◆ Elenco consegne
[1] Nel documento, elenca tutti i sostantivi che seguono le parole "trova pretesti per stare lì vicino a me".
[2] Prosegui la discussione del forum sul collega "ex amante" di cucciolina a partire dall'ultimo messaggio riportato nel documento.

━━━━━ Documento ━━━━━

Se è un collega è difficile.
Ma i rapporti possono essere limitati solo allo stretto indispensabile.


----------



## Brunetta (17 Aprile 2014)

cucciolina ha detto:


> brava gatta....sei coerente e vai per la tua strada...ti ammiro...
> forse non era così forte quello che sentivi per il tuo "ex amante", o forse è più forte quello che senti per tuo marito...
> il mio "ex amante" come te cerca di frenarsi e trattenersi, ma allo stesso tempo *quando mi vede *spesso *si avvicina*, trova pretesti per stare lì vicino a me,  battute, sorrisi, sguardi....allusioni....
> e così è più difficile per entrambi credo...


Vedi? Se dici "quando mi vede" significa che i contatti non sono costanti e potreste cercare di ridurli.
Lui si avvicina per gratificare il suo ego, incurante di metterti in difficoltà.
O magari lo fai anche tu.
Vedere di avere il potere di destabilizzare emotivamente una persona è molto piacevole e gratificante.
Lo è meno se finiamo per destabilizzarci da una decisione che abbiamo preso con cognizione di causa.


----------



## Sbriciolata (17 Aprile 2014)

cucciolina ha detto:


> brava gatta....sei coerente e vai per la tua strada...ti ammiro...
> forse non era così forte quello che sentivi per il tuo "ex amante", o forse è più forte quello che senti per tuo marito...
> il mio "ex amante" come te cerca di frenarsi e trattenersi, ma allo stesso tempo quando mi vede spesso si avvicina, trova pretesti per stare lì vicino a me, battute, sorrisi, sguardi....allusioni....
> e così è più difficile per entrambi credo...


a cucciolì, si avvicina perchè tu gli fai gli occhi dolci. Se lo guardassi in altro modo starebbe nel suo. Eddai.


----------



## cucciolina (17 Aprile 2014)

Brunetta ha detto:


> Se è un collega è difficile.
> Ma i rapporti possono essere limitati solo allo stretto indispensabile.


non è solo un collega...è ancora più difficile...non posso spiegare qui...
ma abbiamo rapporti giornalieri per telefono, e ci vediamo ogni settimana obbligatoriamente da me o da lui, non possaimo delegare nessun altro....


----------



## cucciolina (17 Aprile 2014)

Sbriciolata ha detto:


> a cucciolì, si avvicina perchè tu gli fai gli occhi dolci. Se lo guardassi in altro modo starebbe nel suo. Eddai.


eh può darsi....ma se mi piace che devo fare? chiudere gli occhi e passare oltre? abbiamo un rapporto di lavoro particolare, ci dobbiamo per forza vedere e parlare e non possiamo delegare nessun altro....

━━━━━ Estratto dati ━━━━━

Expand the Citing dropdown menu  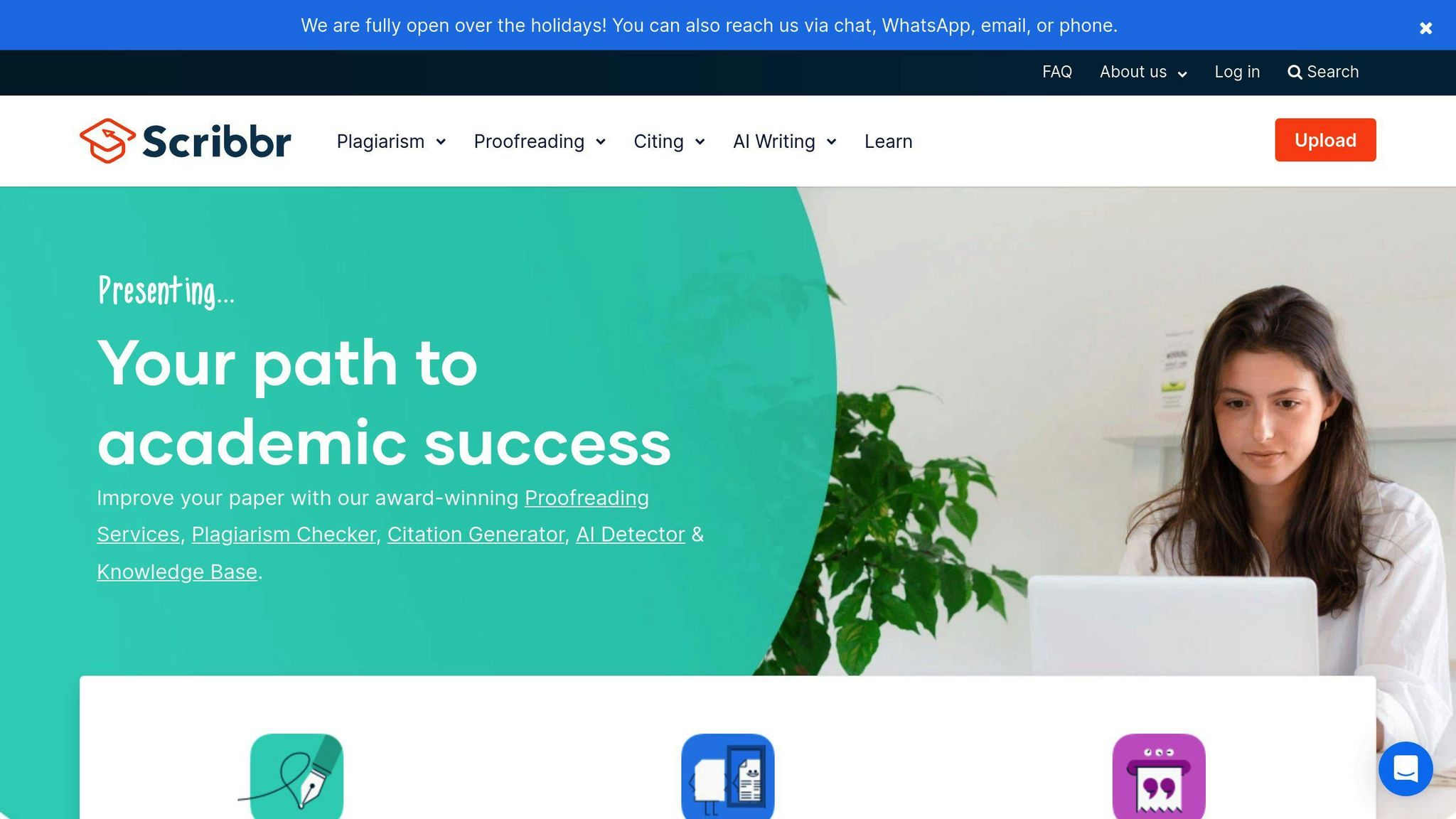tap(669, 141)
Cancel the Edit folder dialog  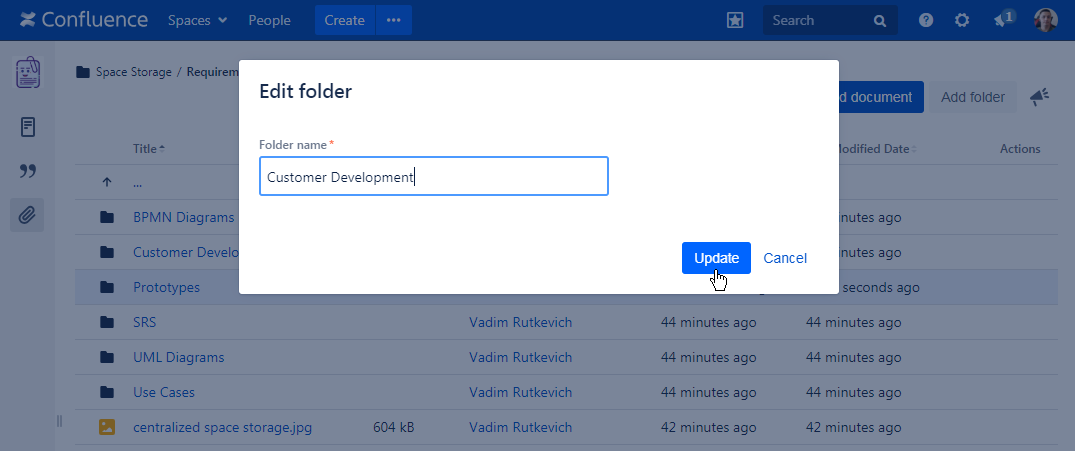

━━━━━

◆ Risposte
[1] battute, sorrisi, sguardi, allusioni

[2]
ma ti assicuro che io con lui sono molto fredda, il minimo indispensabile, è sempre lui che si avvicina...


----------



## cucciolina (17 Aprile 2014)

Brunetta ha detto:


> Vedi? Se dici "quando mi vede" significa che i contatti non sono costanti e potreste cercare di ridurli.
> Lui si avvicina per gratificare il suo ego, incurante di metterti in difficoltà.
> O magari lo fai anche tu.
> Vedere di avere il potere di destabilizzare emotivamente una persona è molto piacevole e gratificante.
> Lo è meno se finiamo per destabilizzarci da una decisione che abbiamo preso con cognizione di causa.


guarda brunetta, non posso spiegare i particolari ma non possiamo evitare di vederci....il nostro rapporto di lavoro comporta un contatto telefonico costante e ci dobbiamo vedere in media 1-2 volte a settimana, non possiamo delegare nessun altro...quindi non si può...
ci ho pensato, non credo che lui gratifichi il suo ego..o meglio, non lo fa solo per quello...ti scrivo in privato se non ti dispiace...


----------



## Sbriciolata (17 Aprile 2014)

cucciolina ha detto:


> eh può darsi....ma se mi piace che devo fare? chiudere gli occhi e passare oltre? abbiamo un rapporto di lavoro particolare, ci dobbiamo per forza vedere e parlare e non possiamo delegare nessun altro....
> ma ti assicuro che* io con lui sono molto fredda*, il minimo indispensabile, è sempre lui che si avvicina...


ehhhhh, me l'immagino!
senti, non è che qui ce la dobbiamo raccontare, eh?
lo sai benissimo pure tu che basta uno sguardo, uno solo, per far allontanare un uomo e non farlo avvicinare più.


----------



## cucciolina (17 Aprile 2014)

Sbriciolata ha detto:


> ehhhhh, me l'immagino!
> senti, non è che qui ce la dobbiamo raccontare, eh?
> lo sai benissimo pure tu che basta uno sguardo, uno solo, per far allontanare un uomo e non farlo avvicinare più.


ok....
va bene...ma mi piace ripeto...so che dovrei dirgli di allontanarsi, di non fare così ma se lo vedo e mi piace stragli vicino, anche solo parlargli perchè è una persona con cui sto bene, con cui c'è un rapporto non dico di amicizia ma quasi...insomma non è facile allontanarlo....ci dovrò provare, sarà l'unica soluzione forse, ma non so se ci riuscirò...


----------



## Brunetta (17 Aprile 2014)

cucciolina ha detto:


> ok....
> va bene...ma mi piace ripeto...so che dovrei dirgli di allontanarsi, di non fare così ma se lo vedo e mi piace stragli vicino, anche solo parlargli perchè è una persona con cui sto bene, con cui c'è un rapporto non dico di amicizia ma quasi...insomma non è facile allontanarlo....ci dovrò provare, sarà l'unica soluzione forse, ma non so se ci riuscirò...


L'alternativa è scendere insieme la discesa degli amanti molto molto scivolosa e sdrucciolevole.


----------



## Gatta80 (17 Aprile 2014)

cucciolina ha detto:


> brava gatta....sei coerente e vai per la tua strada...ti ammiro...
> forse *non era così forte quello che sentivi per il tuo "ex amante"*, o forse è più forte quello che senti per tuo marito...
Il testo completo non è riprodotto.